Separate concerns. One skill should do one thing—triage, escalate, document, or diagnose. Composing skills is easier than debugging monolithic skills.

Always generate artifacts. Every incident should produce documentation. This creates an audit trail and enables future analysis.

Include human judgment points. Automated workflows should flag decisions that need human approval. Don’t let skills make business decisions autonomously.

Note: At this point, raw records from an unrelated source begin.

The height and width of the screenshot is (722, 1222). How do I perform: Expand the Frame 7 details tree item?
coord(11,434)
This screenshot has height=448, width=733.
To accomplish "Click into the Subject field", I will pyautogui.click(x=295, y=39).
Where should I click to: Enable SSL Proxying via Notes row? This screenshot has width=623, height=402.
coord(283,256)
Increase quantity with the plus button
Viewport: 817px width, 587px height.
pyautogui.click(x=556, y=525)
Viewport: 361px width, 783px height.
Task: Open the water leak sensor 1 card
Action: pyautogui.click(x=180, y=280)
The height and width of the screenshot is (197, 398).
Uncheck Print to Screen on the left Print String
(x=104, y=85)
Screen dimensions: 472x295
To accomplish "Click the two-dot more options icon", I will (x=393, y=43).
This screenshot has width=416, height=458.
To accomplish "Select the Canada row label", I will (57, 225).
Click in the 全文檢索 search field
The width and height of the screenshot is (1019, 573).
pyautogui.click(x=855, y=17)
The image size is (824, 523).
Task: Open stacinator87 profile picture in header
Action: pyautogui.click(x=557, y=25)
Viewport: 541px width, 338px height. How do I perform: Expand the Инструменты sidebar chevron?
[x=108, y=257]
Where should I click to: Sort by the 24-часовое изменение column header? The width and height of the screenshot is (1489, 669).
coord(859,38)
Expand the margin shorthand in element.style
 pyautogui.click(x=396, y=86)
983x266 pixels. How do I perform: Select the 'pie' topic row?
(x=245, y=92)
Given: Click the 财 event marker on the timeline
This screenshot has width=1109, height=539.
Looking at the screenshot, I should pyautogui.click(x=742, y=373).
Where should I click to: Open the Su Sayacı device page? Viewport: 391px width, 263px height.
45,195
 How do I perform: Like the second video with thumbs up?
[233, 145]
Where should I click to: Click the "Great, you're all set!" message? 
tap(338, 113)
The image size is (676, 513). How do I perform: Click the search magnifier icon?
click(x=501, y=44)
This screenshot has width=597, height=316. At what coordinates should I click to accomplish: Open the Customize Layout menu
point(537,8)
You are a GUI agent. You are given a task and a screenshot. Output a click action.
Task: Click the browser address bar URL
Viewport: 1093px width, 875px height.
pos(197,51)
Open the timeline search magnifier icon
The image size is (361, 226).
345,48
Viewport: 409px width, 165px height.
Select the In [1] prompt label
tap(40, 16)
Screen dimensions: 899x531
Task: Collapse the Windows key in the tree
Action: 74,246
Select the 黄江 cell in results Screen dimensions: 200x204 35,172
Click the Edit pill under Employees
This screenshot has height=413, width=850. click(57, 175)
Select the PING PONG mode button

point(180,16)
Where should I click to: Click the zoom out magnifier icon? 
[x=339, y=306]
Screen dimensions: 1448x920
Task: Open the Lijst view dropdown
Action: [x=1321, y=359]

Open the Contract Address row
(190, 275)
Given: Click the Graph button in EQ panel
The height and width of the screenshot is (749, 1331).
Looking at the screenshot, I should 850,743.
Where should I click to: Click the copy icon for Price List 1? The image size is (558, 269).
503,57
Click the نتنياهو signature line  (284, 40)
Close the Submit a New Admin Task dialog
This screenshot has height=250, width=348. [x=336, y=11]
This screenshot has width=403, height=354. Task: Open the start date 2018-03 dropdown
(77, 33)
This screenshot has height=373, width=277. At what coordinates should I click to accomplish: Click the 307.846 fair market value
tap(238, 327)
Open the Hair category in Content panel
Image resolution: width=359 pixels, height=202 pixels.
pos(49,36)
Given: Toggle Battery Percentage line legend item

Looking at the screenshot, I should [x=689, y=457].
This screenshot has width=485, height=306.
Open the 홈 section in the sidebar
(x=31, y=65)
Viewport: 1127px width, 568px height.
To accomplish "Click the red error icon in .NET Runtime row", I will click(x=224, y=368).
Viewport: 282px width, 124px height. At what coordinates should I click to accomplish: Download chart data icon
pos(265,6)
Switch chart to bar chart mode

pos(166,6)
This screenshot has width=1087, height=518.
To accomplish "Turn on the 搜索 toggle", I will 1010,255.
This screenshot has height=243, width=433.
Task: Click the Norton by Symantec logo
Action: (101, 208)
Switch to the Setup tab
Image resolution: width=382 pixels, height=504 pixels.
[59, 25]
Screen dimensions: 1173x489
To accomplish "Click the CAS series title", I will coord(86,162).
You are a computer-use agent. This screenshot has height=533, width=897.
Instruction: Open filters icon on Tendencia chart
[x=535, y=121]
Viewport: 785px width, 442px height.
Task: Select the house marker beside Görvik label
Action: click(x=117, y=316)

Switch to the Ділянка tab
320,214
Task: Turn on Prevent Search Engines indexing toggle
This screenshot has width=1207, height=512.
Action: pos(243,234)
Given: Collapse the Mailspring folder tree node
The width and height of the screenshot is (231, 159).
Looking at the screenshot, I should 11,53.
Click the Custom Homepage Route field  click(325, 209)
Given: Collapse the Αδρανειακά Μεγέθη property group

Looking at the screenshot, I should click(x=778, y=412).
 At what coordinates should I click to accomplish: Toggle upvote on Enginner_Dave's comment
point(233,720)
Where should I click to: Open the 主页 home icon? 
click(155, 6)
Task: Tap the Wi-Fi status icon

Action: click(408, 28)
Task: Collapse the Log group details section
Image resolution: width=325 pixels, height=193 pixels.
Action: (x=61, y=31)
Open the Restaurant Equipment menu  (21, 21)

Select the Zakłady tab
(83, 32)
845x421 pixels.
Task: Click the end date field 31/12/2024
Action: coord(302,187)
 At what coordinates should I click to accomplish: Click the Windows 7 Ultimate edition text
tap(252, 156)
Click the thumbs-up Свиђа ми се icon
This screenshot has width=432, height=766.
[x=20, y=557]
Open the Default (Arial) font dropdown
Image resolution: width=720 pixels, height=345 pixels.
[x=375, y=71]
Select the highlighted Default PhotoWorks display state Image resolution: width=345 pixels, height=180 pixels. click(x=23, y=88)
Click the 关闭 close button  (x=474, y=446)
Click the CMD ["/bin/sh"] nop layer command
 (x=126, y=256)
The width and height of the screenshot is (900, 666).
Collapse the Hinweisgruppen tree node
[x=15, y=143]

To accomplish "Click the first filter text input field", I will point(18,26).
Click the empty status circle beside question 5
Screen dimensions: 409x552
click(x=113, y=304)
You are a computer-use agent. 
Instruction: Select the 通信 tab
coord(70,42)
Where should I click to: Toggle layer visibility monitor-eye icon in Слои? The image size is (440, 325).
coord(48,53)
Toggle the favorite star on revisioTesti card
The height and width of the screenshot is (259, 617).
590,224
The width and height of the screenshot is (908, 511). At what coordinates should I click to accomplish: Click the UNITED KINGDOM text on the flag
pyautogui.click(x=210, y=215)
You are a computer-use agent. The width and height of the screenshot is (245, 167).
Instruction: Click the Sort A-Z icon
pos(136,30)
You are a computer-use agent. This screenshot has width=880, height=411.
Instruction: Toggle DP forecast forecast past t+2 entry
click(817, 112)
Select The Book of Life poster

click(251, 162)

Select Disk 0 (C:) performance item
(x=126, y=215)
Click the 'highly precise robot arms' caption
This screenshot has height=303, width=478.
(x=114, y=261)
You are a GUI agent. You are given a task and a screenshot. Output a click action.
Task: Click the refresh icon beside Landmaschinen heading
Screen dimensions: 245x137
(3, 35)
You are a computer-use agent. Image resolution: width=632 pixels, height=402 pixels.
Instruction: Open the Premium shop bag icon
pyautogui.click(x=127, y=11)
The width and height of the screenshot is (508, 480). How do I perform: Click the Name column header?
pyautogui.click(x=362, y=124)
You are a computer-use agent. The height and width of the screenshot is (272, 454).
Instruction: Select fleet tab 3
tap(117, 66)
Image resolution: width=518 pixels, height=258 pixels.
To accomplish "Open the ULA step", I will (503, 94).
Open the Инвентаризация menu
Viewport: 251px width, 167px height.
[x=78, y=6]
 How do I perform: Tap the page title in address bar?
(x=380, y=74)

Test with simulation. Before deploying, simulate incidents and verify your skills respond correctly. Run tabletop exercises where Claude handles the incident.

Conclusion

Claude skills transform incident management from reactive firefighting into structured, reproducible processes. By building skills for triage, escalation, resolution guidance, and post-incident reviews, you create a system that scales with your organization while maintaining consistency.

Start with the triage skill, add escalation handling, then layer in resolution guidance. Before long, you’ll have a complete incident management system that reduces response times and improves outcomes.

The key is treating skills as composable building blocks—each one focused, well-tested, and designed to work with others. Your incident management workflow will only be as strong as its weakest skill, so invest time in making each one robust.